Letters and the Body, 1700-1830: Writing and Embodiment

Sarah Goldsmith (Editor), Sheryllynne Haggerty (Editor), Karen Harvey (Editor)

Research output: Book/ReportBook

Abstract

This collection explores the multifaceted relationship between letters and bodies in the long eighteenth century, featuring a broad selection of women and men’s letters in Britain, North America and the Caribbean, from the labouring poor to the landed elite.
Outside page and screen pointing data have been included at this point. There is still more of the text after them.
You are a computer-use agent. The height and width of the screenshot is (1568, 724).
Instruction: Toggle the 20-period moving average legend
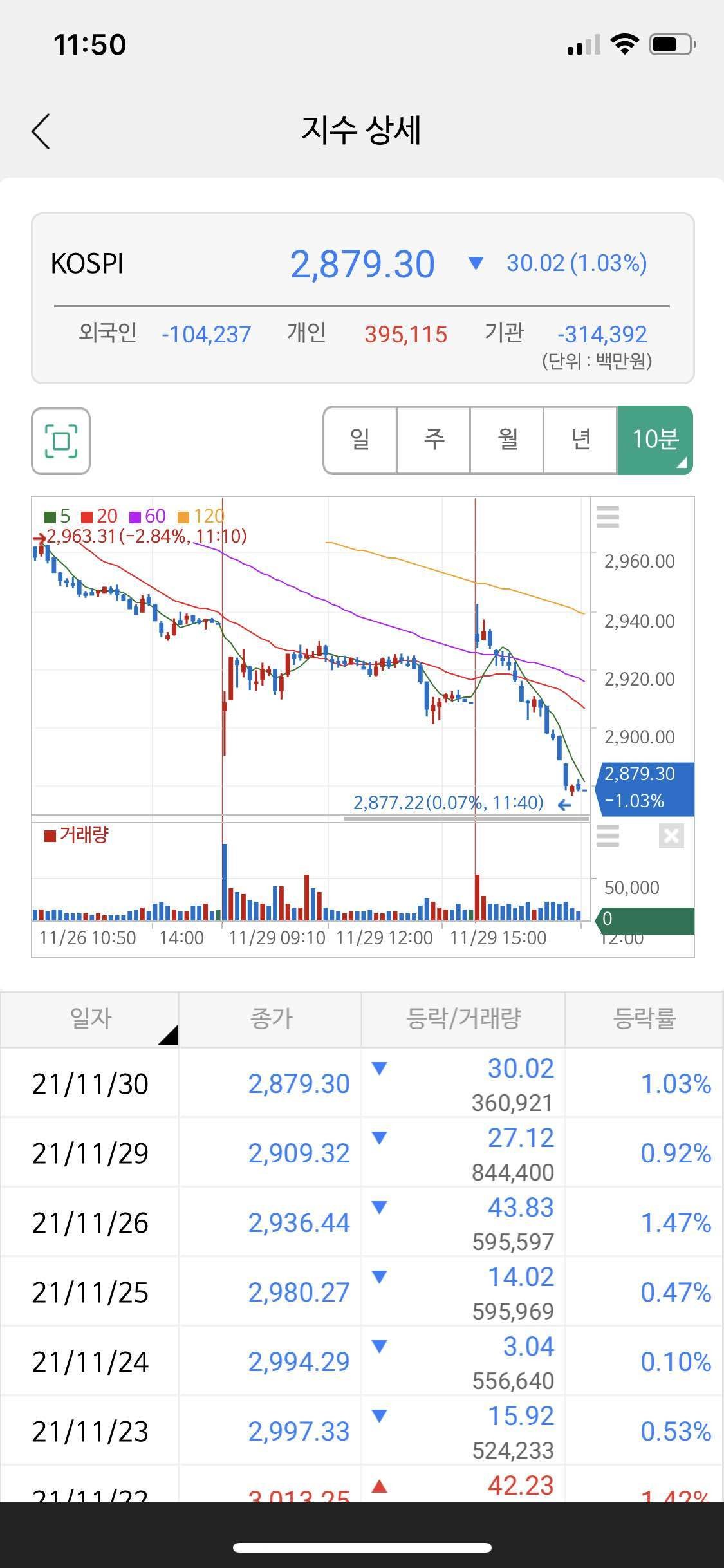[100, 516]
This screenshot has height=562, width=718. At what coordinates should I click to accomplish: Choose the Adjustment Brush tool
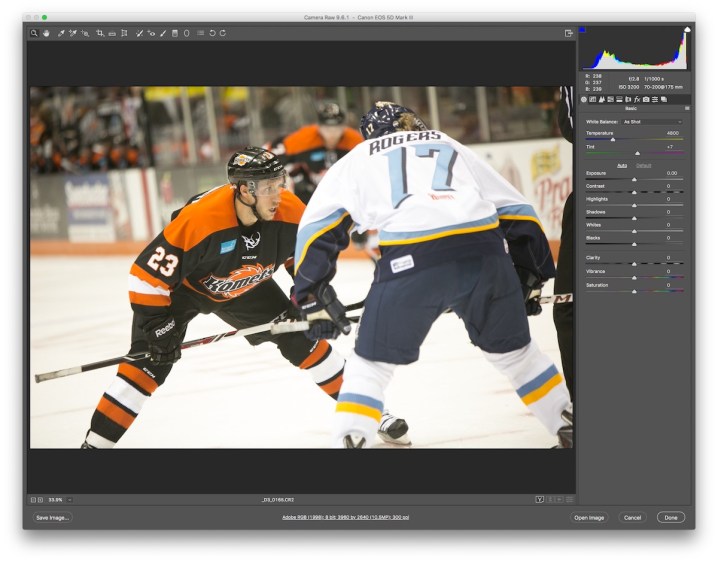click(163, 33)
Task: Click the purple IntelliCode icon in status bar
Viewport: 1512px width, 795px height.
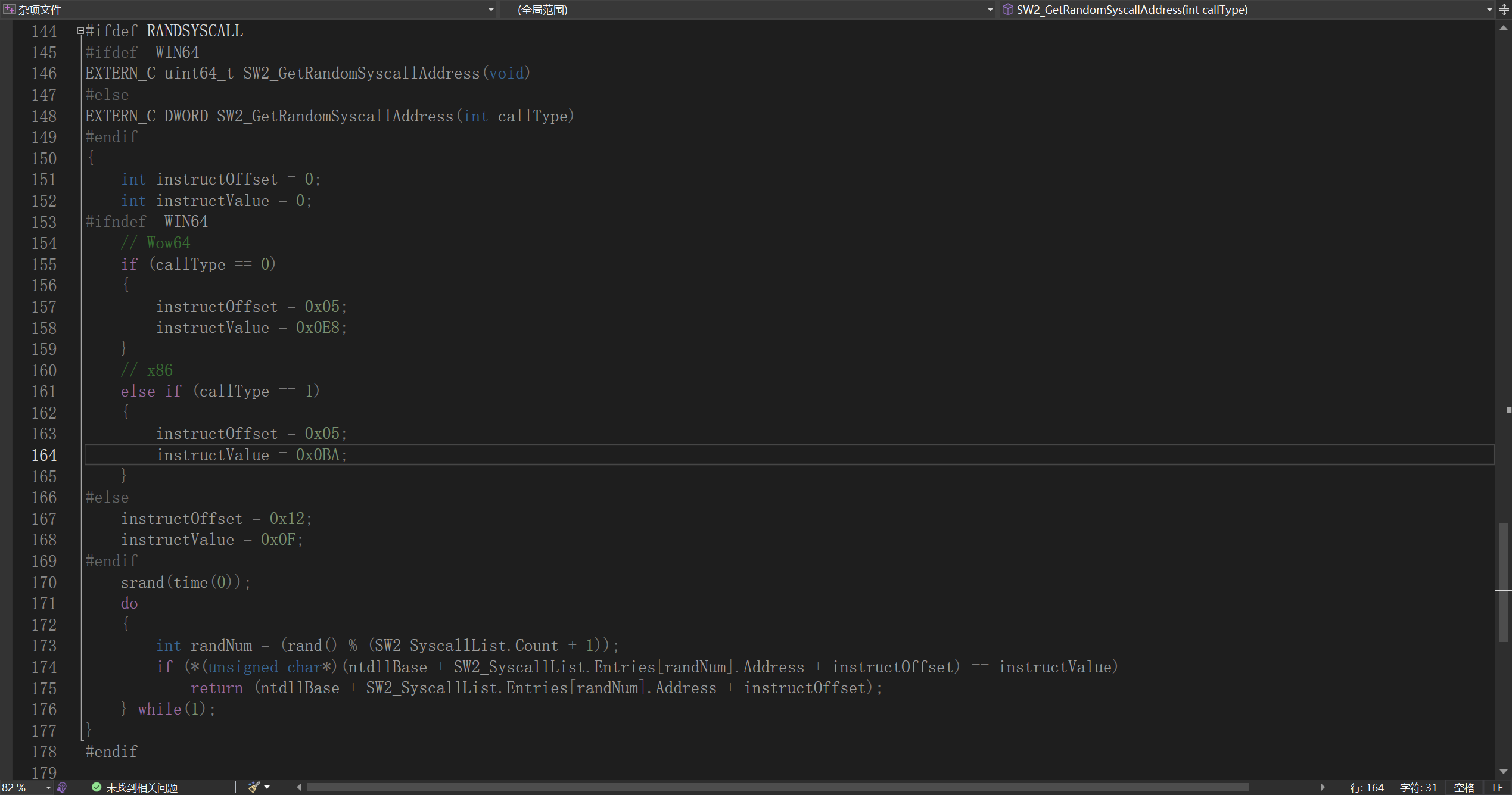Action: click(62, 787)
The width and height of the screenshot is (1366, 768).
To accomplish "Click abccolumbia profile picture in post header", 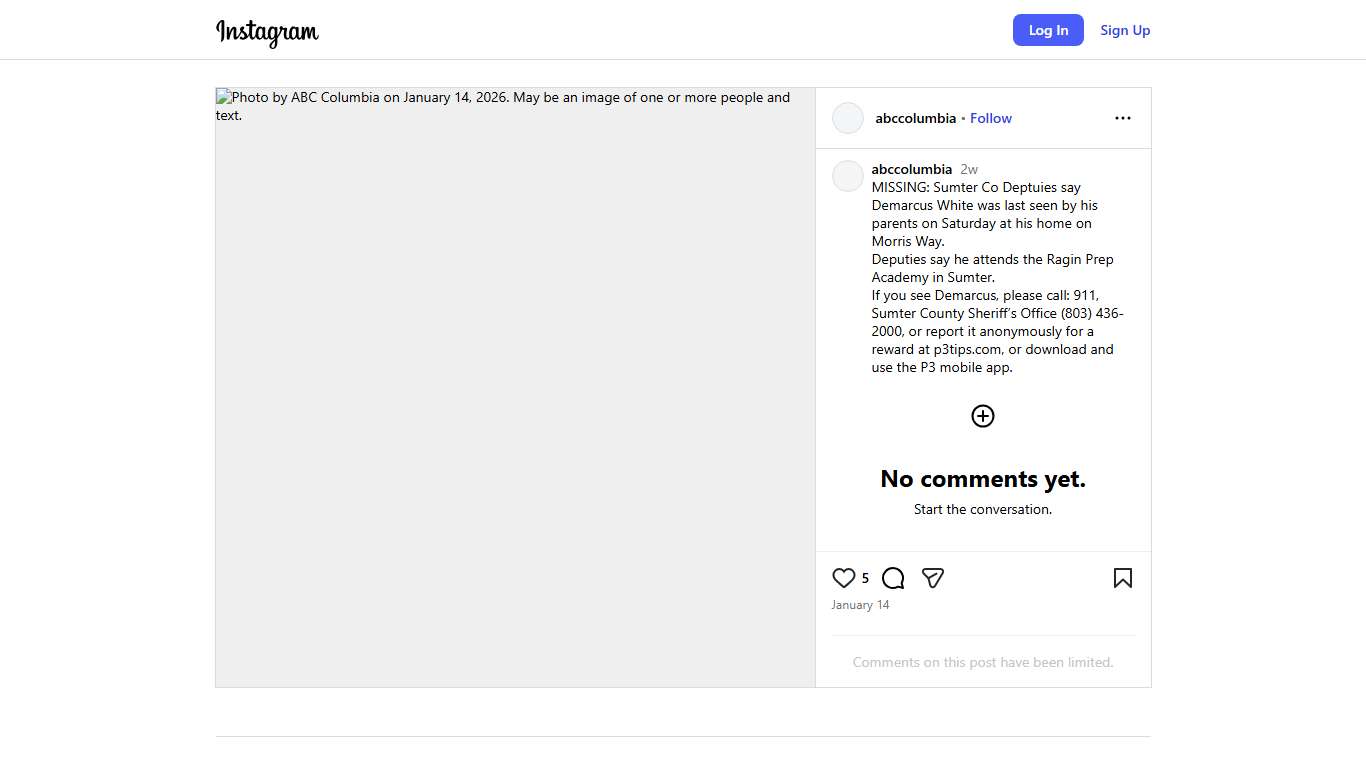I will 848,118.
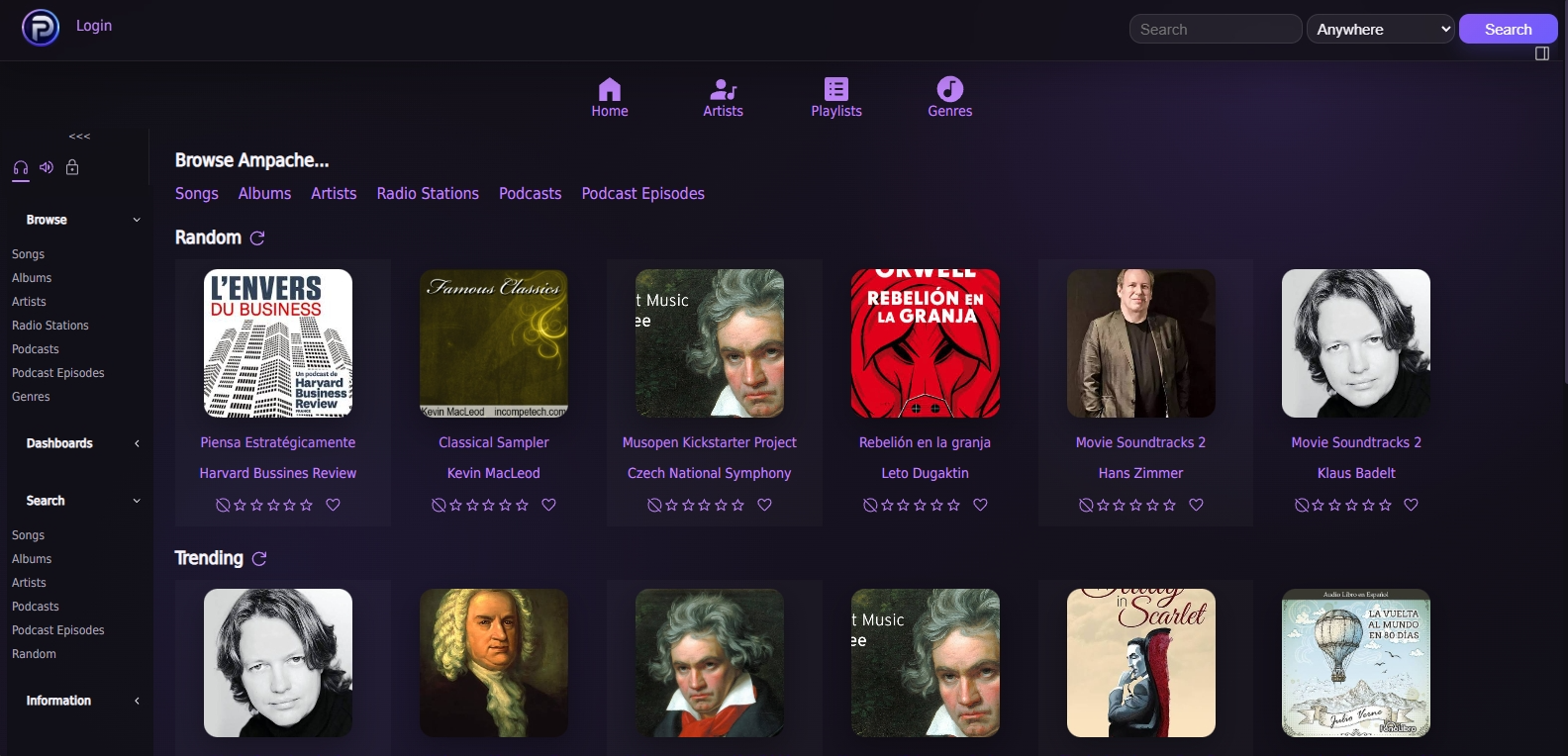Click the purple Search button
This screenshot has width=1568, height=756.
click(x=1508, y=29)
In eleven chapters, scholars from various disciplines draw on different methodological approaches that include close readings of single letters, social historical analyses of large corpora and a material culture approach to the object of the letter. This research includes personal letters exchanged among family and friends, formal correspondence and letters that were incorporated into published forewords and appendices, journals and memoirs. Section 1 explores the letter as a substitute for the absent body, the imagined physical encounters and performances envisaged by letter writers and the means through which these imagined sensations were conveyed. Section 2 examines the letter as a material object that served as a conduit for descriptions of the material body and as an instrument for embodied encounters. Section 3 focuses on how correspondents purposefully used their bodies in letters as a means to create intimacy, to generate social networks and build a ‘body politic’.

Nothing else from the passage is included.